=== QUOTED TEXT ===
Marcus Novius Faustus is sixteen years old, newly orphaned and the Imperial heir presumptive. His father, Leo, brother to the current Emperor, and his mother Clodia, have recently died in a car accident. The novel opens with their state funeral. All around the Empire Romans watch Marcus, standing next to his parent’s embalmed bodies, give his first state speech on public "longvision". They see an imperious, serious future Emperor, while Marcus, for his own part, feels sick and wooden.
Miles away in London a young slave girl, Una, wearing stolen clothes and fresh bruises, glances up at a public longvision screen. Seeing Marcus, she reviles the emptiness of his official sentiments. She is on her way to rescue her older brother, Sulien, who is due to be crucified the next day having been accused of raping the daughter of his owner. Gathering together all her outrage at being unfree, and using her preternatural ability to read minds and influence thoughts, she means to walk straight past the guards, collect the key to her brother’s cell and escape with him to Gaul as runaways. And, powered by anger and determination, somehow she succeeds.
Marcus, meanwhile, is also destined for a life as a fugitive. The Rome of now, like ancient Rome, is riven with ambition and corruption. Only days after his parent’s funeral, Marcus’s secretary, Varius, voices his suspicion that Leo and Clodia were murdered because of their subversive, potentially world-changing views. Both had believed that slavery, the hereditary bondage on which the industry, economy and comfort of the modern Empire is founded, should be abolished, and that all human beings should have an inalienable right to their liberty. Once he became Emperor, Leo had intended to free the slaves and institute a fair and waged economy. Varius believes that Marcus, who shares his parent’s ideals, will inevitably be the next target. Too many people have a vested interest in being the masters of the unfree, and thus in changing the course of Imperial succession.
=== INFORMATION PROVIDED ===
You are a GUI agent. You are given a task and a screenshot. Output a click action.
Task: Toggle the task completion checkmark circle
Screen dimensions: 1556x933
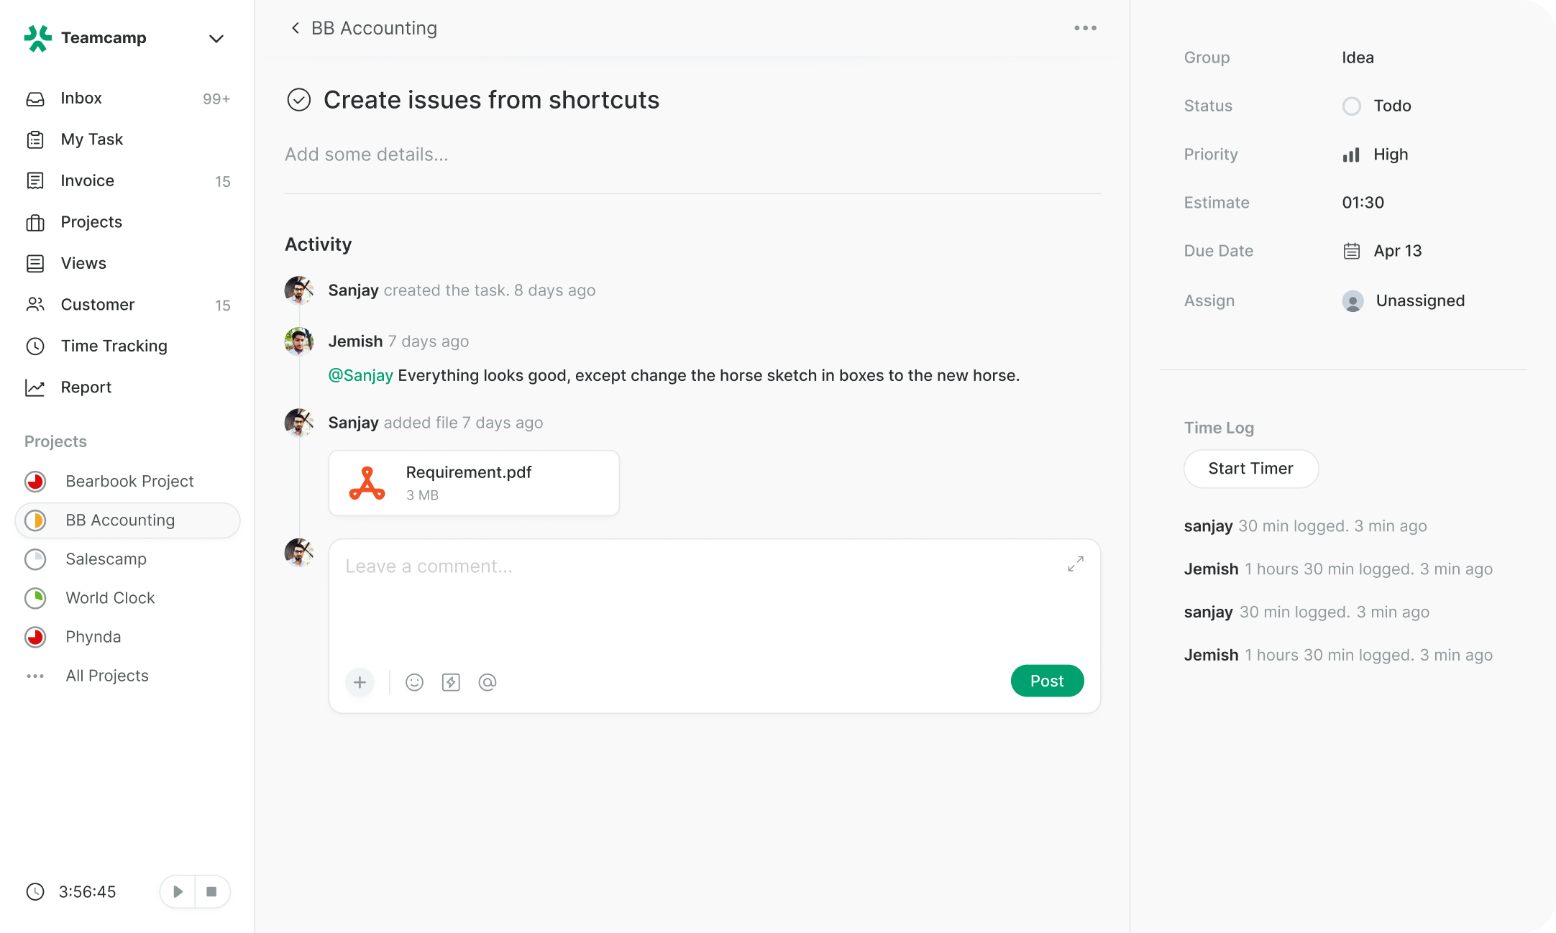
===
▶ **EXERCISE TASK 1**:
In the book summary, translate this sentence into Spanish: "The novel opens with their state funeral."
▶ **EXERCISE TASK 2**:
According to the book summary, where does Una plan to escape with her brother?
▶ **EXERCISE TASK 3**:
Say whether each statement agrees with the book summary, quoting the words that decide it: (a) Marcus is sixteen years old. (b) Sulien is Una's younger brother. (c) Leo and Clodia died in a fire.

▶ **EXPECTED OUTPUT 1**:
La novela comienza con su funeral de Estado.

▶ **EXPECTED OUTPUT 2**:
To Gaul, as runaways.

▶ **EXPECTED OUTPUT 3**:
(a) Yes: "Marcus Novius Faustus is sixteen years old"
(b) No: "her older brother, Sulien"
(c) No: "have recently died in a car accident"